View larger version (40K): [in this window] [in a new window]   FIGURE 5. RanGTP-dependent binding of CRM1 to DAB1. Bacterially expressed 18 pM zz-CRM1 was incubated for 1 h with 30 pmol of GST, GST-DAB1, or GST-DAB1NES1/2mt bound to glutathione-Sepharose beads at 4 °C for 1 h. Where indicated with a plus sign, 17 µM RanQ69L GTP was added to the reaction. Bound proteins were eluted in SDS-sample buffer and divided into two sets of equal aliquots. One set of aliquots was analyzed through 7.5% SDS-PAGE followed by Western blot analysis using anti-CRM1 antibody (top). The other set of aliquots was analyzed through 10% SDS-PAGE and stained with Coomassie Brilliant Blue R-250 (CBB) to monitor the amounts of GST (bottom) or GST-DAB1 fusion proteins (bottom right). The positions of molecular size markers are indicated on the left or right side of each panel (kDa).

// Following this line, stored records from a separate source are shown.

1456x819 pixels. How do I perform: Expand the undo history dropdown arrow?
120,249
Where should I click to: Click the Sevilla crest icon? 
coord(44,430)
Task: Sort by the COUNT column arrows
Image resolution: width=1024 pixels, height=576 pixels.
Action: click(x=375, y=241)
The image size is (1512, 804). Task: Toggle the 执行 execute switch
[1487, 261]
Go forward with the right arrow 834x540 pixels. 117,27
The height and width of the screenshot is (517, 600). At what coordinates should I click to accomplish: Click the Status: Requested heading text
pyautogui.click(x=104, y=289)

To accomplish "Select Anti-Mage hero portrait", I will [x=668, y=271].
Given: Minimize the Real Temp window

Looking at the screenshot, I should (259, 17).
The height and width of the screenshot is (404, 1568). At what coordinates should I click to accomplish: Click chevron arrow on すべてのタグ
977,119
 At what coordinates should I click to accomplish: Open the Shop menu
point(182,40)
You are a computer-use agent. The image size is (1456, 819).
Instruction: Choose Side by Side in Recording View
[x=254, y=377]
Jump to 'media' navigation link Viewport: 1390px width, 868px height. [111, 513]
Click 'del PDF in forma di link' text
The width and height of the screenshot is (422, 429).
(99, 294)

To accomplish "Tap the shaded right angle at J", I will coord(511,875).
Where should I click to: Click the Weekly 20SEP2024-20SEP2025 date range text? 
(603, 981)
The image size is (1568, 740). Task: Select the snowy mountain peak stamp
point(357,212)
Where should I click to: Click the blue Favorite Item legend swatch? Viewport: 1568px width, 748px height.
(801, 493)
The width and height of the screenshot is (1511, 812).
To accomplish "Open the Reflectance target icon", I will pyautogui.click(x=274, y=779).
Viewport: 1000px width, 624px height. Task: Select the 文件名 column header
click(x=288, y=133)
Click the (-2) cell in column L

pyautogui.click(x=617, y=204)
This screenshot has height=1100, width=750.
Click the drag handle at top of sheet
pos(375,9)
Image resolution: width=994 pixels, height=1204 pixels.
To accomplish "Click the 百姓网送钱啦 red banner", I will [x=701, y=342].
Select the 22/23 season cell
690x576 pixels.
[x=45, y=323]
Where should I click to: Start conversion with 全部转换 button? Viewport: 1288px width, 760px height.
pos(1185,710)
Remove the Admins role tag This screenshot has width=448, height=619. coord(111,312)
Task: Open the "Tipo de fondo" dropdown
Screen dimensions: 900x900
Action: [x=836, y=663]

In Neuro2a cells, the NLS and NES sequences of DAB1 contribute to its nucleocytoplasmic shuttling. To investigate whether the NLS and NES sequences of DAB1 are also responsible for the nucleocytoplasmic shuttling of DAB1-EGFP in primary neurons, we transiently expressed expression vectors for DAB1-EGFP, DAB1NES1/2mt-EGFP, or DAB1NLSmtNES1/2mt-EGFP into cells in the ventricular zone of the cerebral cortex at E14.5 and cultured the cells on glass coverslips. After 2 days in vitro, distribution of the DAB1-EGFP fusion proteins in TuJ1-positive neurons was examined (Fig. 7, C and D). As a result, differing from the observation of Neuro2a cells (Fig. 1, A and B), only 69% of neurons expressing DAB1-EGFP showed cytoplasmic-dominant distribution, and the rest of the neurons (31%) showed uniform distribution throughout the cell body and the nucleus. DAB1NES1/2mt-EGFP accumulated in the nucleus in all neurons (100%), whereas DAB1NLSmtNES1/2mt-EGFP exclusively localized to the cytoplasm of the primary neurons (98%). These results indicated that both the NLS and NES sequences were also functional in primary neurons and contributed to DAB1 nucleocytoplasmic shuttling.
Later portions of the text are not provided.